Premier pas vers l’Est. Avec l’exposition “Berlin change plus vite que mon Cœur”, les rails de la gare Saint-Sauveur nous emmènent vers la capitale allemande.
Premier arrêt : Alexanderplatz et le palais de la République, où siégeait le parlement de l’ex-RDA. Devant la caméra de Reynold Reynolds, les bulldozers réduisent en morceaux ce monument à la gloire du communisme. Depuis la chute du Mur, Berlin a bien changé... “C’est une ville qui cristallise toutes les séparations et toutes les réunifications, explique Blandine Roselle, coordinatrice artistique de l’exposition. “Elle a toujours joué un rôle de double vitrine, à la fois pour l’est et pour l’ouest.” De cette confrontation, il reste de la nostalgie et beaucoup de déchirures.

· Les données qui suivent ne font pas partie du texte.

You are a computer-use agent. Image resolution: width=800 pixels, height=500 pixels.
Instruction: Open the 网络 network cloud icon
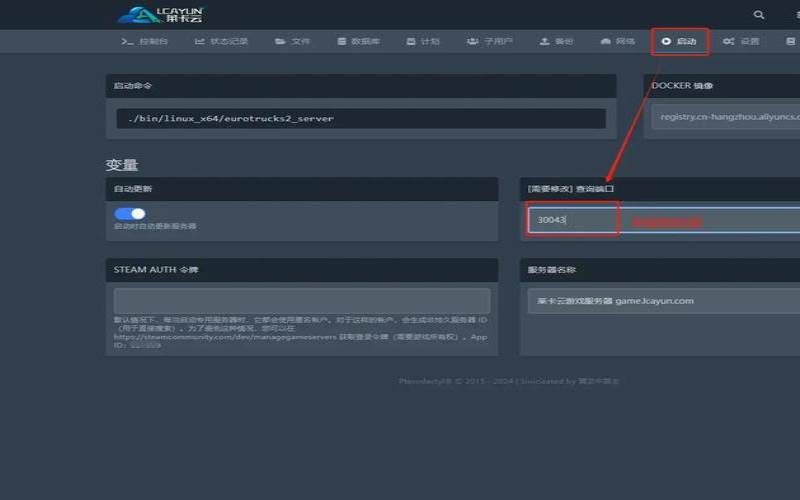coord(606,41)
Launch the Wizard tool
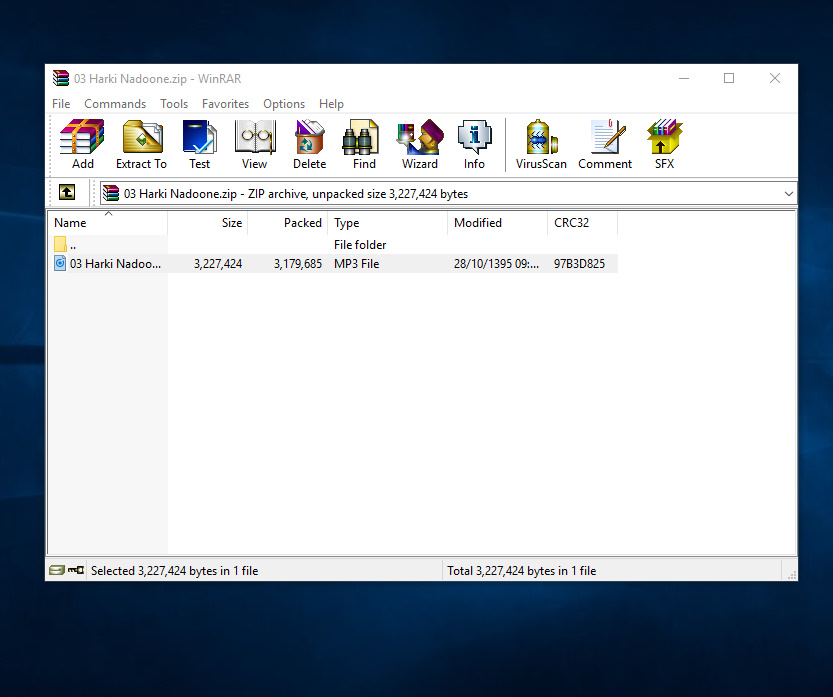Viewport: 833px width, 697px height. pos(419,144)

Deuxième arrêt. Christian Jankowski s’attarde sur le Sittavia. L’hôtel est devenu un miniparc d’attraction, où ont été recréés, dans les moindres détails, la vie du temps de la RDA : pour y accéder, les touristes rendent leur passeport et échangent leur monnaie contre des ostmark L’artiste, impitoyable, y plonge des rescapés du régime et filme leur réaction. En tout, une dizaine de vidéastes sont venues poser leur regard sur la capitale allemande. Terminus le 12 avril.